Look at the Victory Schools website, and you will find an administrative team that includes several high-priced ex-public school administrators and I know they don’t come cheap.


The DOE says that Victory Schools is paid by PPA through fundraising, but I am willing to bet that Victory Schools is being paid by taxpayer dollars funded by Malcolm Smith and his cohorts in the State Senate.


A story in the Daily News documented that the head of Victory Schools gave Smith $12,000 in campaign contributions last year. In addition, Smith recently earmarked $100,000 of your money for the school, supposedly to buy computers. When I first called Smith’s office to ask if he has a financial stake in PPA, his spokesperson told me she would check, but that he is on the board and “very involved” in the school’s operation.


Another spokesperson, this one in Albany, told the News, “Senator Smith has completely divested himself from any governance and administration of the school.” From the beginning, Smith was the acting chair of the PPA’s board of trustees.


At first, it operated at MS 53 in Far Rockaway, but it soon moved to its own building on Foam Place in Far Rockaway. The building into which it moved was renovated for the school by the city and state, with the backing of Smith and other local politicians.


There were questions at the time as to why the money was allocated for the school, and those questions were never satisfactorily answered.


Then, when Arverne By The Sea was mandated to build a school, something that is still a few years down the road, the PPA all of a sudden turned up in trailers on the ABTS property, with a tacit promise that the new school that would be built would eventually house the PPA elementary school.


Of course, the fact that ABTS relies on state and city subsidies had nothing to do with the fact that Smith’s school was chosen for the new school, which, at least at first, was supposed to be a public school, not a public charter.


Seems to me that there is some chicanery afoot, since Smith proposed a bill two weeks ago that would raise the cap on charter schools from 200 to 400.


Smith says the state needs to raise the cap in order to get some of the federal money extended by new Education Secretary Arne Duncan.

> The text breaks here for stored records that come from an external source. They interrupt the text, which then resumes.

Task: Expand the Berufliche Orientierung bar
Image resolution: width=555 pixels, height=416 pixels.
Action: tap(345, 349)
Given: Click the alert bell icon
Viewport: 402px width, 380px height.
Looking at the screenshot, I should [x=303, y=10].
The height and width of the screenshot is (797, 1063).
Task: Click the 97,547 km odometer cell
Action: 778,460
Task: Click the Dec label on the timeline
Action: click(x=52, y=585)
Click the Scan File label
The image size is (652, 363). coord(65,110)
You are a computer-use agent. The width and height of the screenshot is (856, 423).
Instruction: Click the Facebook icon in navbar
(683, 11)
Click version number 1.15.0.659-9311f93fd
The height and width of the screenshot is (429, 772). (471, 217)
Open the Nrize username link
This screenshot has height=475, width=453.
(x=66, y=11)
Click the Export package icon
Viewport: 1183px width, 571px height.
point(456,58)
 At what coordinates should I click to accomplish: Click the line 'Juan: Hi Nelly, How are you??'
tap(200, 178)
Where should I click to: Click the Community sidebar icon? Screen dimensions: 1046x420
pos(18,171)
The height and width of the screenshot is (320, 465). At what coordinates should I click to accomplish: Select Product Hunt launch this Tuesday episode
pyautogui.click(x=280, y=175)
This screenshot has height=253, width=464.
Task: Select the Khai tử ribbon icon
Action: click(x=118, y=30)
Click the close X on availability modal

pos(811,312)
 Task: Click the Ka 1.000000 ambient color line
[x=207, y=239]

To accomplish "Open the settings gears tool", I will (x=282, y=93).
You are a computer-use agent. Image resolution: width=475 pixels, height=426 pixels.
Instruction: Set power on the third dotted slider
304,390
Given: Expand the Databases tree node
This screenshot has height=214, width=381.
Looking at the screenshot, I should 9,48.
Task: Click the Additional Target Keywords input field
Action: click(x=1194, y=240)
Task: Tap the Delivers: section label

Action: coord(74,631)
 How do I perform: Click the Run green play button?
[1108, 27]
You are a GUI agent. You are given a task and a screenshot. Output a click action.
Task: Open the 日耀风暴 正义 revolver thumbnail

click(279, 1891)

I believe that he has another motivation, and it concerns the reason that Beach Channel High School is being phased out over the next three years and then closed down. I have heard that Smith has promised the parents of PPA students that they would have a PPA middle and a PPA high school to send their kids to when they finish the elementary unit they now attend.


That is now three years down the road. Does this fact pique your interest and lead you to a conclusion?


The Educational Impact Statement the DOE released in relation to the plan to close BCHS has an interesting sentence. After talking about the public high school “small school” that will start at BCHS next September, the impact statement goes on to say, “The DOE will continue to assess the available space and needs for additional options at Beach Channel in 2011 and 2012.” Is there a charter school in Beach Channel’s future? Might it be Malcolm Smith’s PPA? As one television great said repeatedly, “you can bet your sweet bippy.”


I really believe that a charter school is what this is all about, after all. It’s all about clearing a space for Malcolm Smith’s charter school.


And, by the way, in 2008 the DOE gave the PPA an F report card rating, the worst rating of any charter school in the city.


The fact that it has worked itself up over the years to a B is not very enl because more than 90 percent of the schools in the city got either an A or a B on the last report card run, devaluing every school in the city.


The mayor wants unlimited charter schools. The governor wants unlimited charter schools. Smith wants unlimited charter schools. All that despite the fact that by any independent measure, charter schools do no better than public schools. What, you heard the mayor say that charters do twice as well as public schools? Smoke and mirrors.


Stanford University’s Center for Research on Education Outcomes recently put out a report that shows that a large number of charter schools are failing to deliver on their promises.


Did you ever hear the mayor or the chancellor say that?


No, and you never will, because it does not fit their agenda of using charter schools to break the UFT.